*** Study text ***
A three-stage CLI demo that shows an AI support agent leaking cross-tenant data because user identity never reaches its tools (the confused deputy problem), and then fixes it with OpenFGA — a CNCF, Zanzibar-inspired ReBAC engine — by authorizing every tool call against per-user relationship tuples.
The point of the demo is that prompt-level guardrails can always be jailbroken, but a deterministic authorization check at the tool boundary cannot. The same attack prompts behave correctly after the fix.
- Stage 1 — Broken. Agent calls
search_ticketswith no notion of who's asking. Alice's prompts pull back Bob's billing info and Carol's API key. - Stage 2 — Fixed. Same agent loop, same tools, same prompts. OpenFGA filters rows at the tool layer before they reach the LLM.
- Stage 3 — Attack replay. The same three prompts run as Alice against both stages, side by side.
- Python 3.11+
- Docker + Docker Compose
- An Anthropic API key (
claude-sonnet-4-6access)
# 1. Start OpenFGA (HTTP on :8080, gRPC on :8081, playground on :3000).
docker compose up -d
# 2. Install Python deps.
python -m venv .venv && source .venv/bin/activate
pip install -r requirements.txt
# 3. Seed sqlite + the OpenFGA store, model, and tuples.
python seed.py
# The script prints lines like:
# FGA_STORE_ID=01J...
# FGA_MODEL_ID=01J...
# 4. Create your .env from the template and paste the IDs in.
*** End of Study text ***
What you need to do:
**1)** Repeat the part of the OpenFGA demo text that runs from "- Stage 1 —" to "playground on :3000).".
**2)** According to the OpenFGA demo text, on which port does the OpenFGA playground run?
*** Records supplied ***
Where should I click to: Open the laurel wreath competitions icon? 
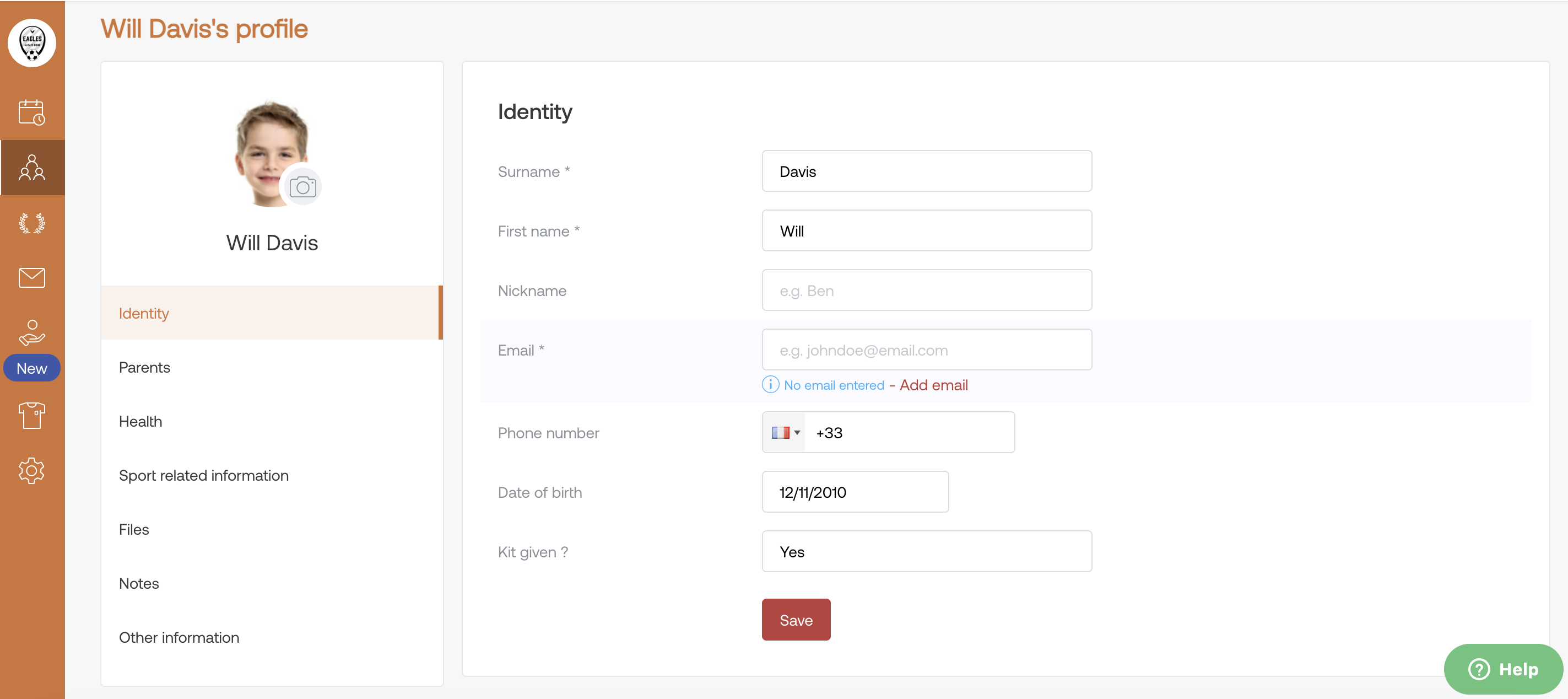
*** End of Records supplied ***
*** Records supplied ***
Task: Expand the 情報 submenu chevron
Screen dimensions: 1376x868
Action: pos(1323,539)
*** End of Records supplied ***
Answers given:
**1)**
- Stage 1 — Broken. Agent calls
search_ticketswith no notion of who's asking. Alice's prompts pull back Bob's billing info and Carol's API key. - Stage 2 — Fixed. Same agent loop, same tools, same prompts. OpenFGA filters rows at the tool layer before they reach the LLM.
- Stage 3 — Attack replay. The same three prompts run as Alice against both stages, side by side.
- Python 3.11+
- Docker + Docker Compose
- An Anthropic API key (
claude-sonnet-4-6access)
# 1. Start OpenFGA (HTTP on :8080, gRPC on :8081, playground on :3000).

**2)** Port 3000.